黑珠到了李知意身边,一天两天,谢明姝都没等到他昏迷的消息。
难道是自己多想了,李知意根本不是重生者?不对李安澜也没昏迷。
那到底是为什么,谢明姝找来许再思询问那一天到底是谁?找的丁游!
得到肯定答复之后,卫其言进宫了,时隔多年再见面,曾经的少年早已褪去青涩,取而代之是从容不迫的淡然。
现在看来他长的也没那么像,自己前世的儿子。
见到谢明姝的卫其言却出奇开心。
“皇后,许久未见!”
谢明姝轻轻尝了一口新换上的茶叶,眉头舒展。
“这茶还是老家来的,喝得放心!”
“卫长史也尝尝吧!”
春雨将茶递过去的时候,第一口便是苦涩。
“好茶!”卫其言此刻明白了自己的失态,恭恭敬敬行了一礼。
谢明姝看他这个反应,挥了挥手,让春雨重新端上一杯茶水。
这次茶水清甜,久久回甘。
把他收拾得服服帖帖。
“留侯都交代了些什么?”
留侯得到珠子的时候,先用鸽子血试验,现只有同血缘鸽子黑珠才有反应。
并且好像只有母子才有用!
“那为何每个人的反应都不一样?”
虽然李安澜也有反应,倒是只有自己晕死过去,李知意更是一点动静都没传出来!
这个丁先生说,执念不同,副作用也不同。
原来是自己执念太深,可前世最大的问题就是失去孩子,今生辰瑞活得好好的,为何自己的反应还是如此的大?
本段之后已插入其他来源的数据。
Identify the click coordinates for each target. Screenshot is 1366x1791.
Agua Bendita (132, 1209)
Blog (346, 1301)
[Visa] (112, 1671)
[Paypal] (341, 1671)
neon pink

卫其言不语,丁游并没有说太多,只是劝告谢明姝珍惜当下,逝去的已经无可挽回。
然而问题是谢明姝都不知道自己的执念,难道是杀了苏笑母子?
“皇后,有什么需要微臣做的,微臣定会拼尽全力!”
对于卫其言的突然表忠心,谢明姝有些措手不及,自己只不过是把他引荐给了许再思,对他来说就这么重要吗?
对于谢明姝,卫其言总是有一种说不清道不明的情愫。
他的内心深处总是希望谢明姝能够平安顺遂,可命运却总是把她推到风口浪尖。
如果不争不抢,命运的洪流就会将她吞没。
心疼这个词,怎么也不该用在比自己位置还高的人身上,可卫其言偷偷抬眼,小心翼翼看着高坐之上的女人。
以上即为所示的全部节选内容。